No contexto do “Ano Sacerdotal” em que nos encontramos, é de suma conveniência que reflitamos sobre o vínculo estreito, fundamental e imprescindível, que o Sacramento da Ordem estabelece entre a pessoa do sacerdote e a Palavra de Deus.

O Concílio Vaticano II, no Decreto “Presbyterorum Ordinis“, sobre o ministério e a vida sacerdotal, assim se expressa: “Como ninguém se salva sem fé, os padres, como cooperadores dos Bispos, têm o dever precípuo de levar a todos o Evangelho de Deus, no cumprimento do mandamento do Senhor: “Vão ao mundo inteiro e preguem o Evangelho a toda criatura” (Mc.16,15), constituindo e fazendo crescer o Povo de Deus” (PO.n4)                  
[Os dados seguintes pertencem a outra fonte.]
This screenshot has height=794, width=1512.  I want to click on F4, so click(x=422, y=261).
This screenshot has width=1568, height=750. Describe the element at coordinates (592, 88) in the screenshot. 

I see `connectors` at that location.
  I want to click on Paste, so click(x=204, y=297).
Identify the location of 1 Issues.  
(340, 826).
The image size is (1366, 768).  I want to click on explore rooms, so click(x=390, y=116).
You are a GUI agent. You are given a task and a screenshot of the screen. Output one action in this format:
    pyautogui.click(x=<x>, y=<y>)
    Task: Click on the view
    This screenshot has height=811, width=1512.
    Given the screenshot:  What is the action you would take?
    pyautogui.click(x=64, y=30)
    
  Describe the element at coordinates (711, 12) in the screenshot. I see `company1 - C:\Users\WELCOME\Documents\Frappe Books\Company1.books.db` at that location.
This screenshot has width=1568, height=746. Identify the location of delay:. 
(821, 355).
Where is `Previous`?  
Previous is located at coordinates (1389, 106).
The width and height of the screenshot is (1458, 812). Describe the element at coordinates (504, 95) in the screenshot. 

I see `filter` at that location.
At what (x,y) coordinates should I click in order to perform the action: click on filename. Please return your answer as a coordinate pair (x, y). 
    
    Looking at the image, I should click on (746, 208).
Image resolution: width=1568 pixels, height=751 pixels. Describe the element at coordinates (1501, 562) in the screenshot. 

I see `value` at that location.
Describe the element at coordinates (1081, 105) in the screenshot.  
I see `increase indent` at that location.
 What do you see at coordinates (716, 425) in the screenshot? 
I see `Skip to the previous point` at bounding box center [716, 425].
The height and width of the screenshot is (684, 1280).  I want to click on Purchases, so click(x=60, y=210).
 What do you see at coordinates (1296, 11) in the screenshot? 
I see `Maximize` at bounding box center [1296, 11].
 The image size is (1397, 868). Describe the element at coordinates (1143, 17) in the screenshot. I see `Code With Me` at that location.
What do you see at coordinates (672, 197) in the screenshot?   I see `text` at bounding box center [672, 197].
Estas palavras são indicativas das posteriores diretrizes exaradas pela Congregação para o Clero, em 19 de março de 1999, “0 Presbítero, Mestre da Palavra, Ministro dos Sacramentos e Guia da Comunidade, em vista do Terceiro Milênio”. Os dois Documentos destacam primeiramente esta responsabilidade para os sacerdotes de serem homens possuidos pela Palavra, apaixonados pela Palavra e que vivem a Palavra! É todo um itinerário espiritual no contato com a Palavra que deve ser percorrido pelos sacerdotes. É toda uma vida de intensa e crescente intimidade com o Senhor através da escuta e da meditação sobre a Palavra de Deus. Antes de pregá-la é preciso que o sacerdote a viva em suas atitudes, em sua conduta, em seu agir pastoral. Em síntese, é preciso que o sacerdote primeiro “reze” a Palavra para depois transmití-la, como dizia Sto. Agostinho: “sit orator, antequam dictor”!                  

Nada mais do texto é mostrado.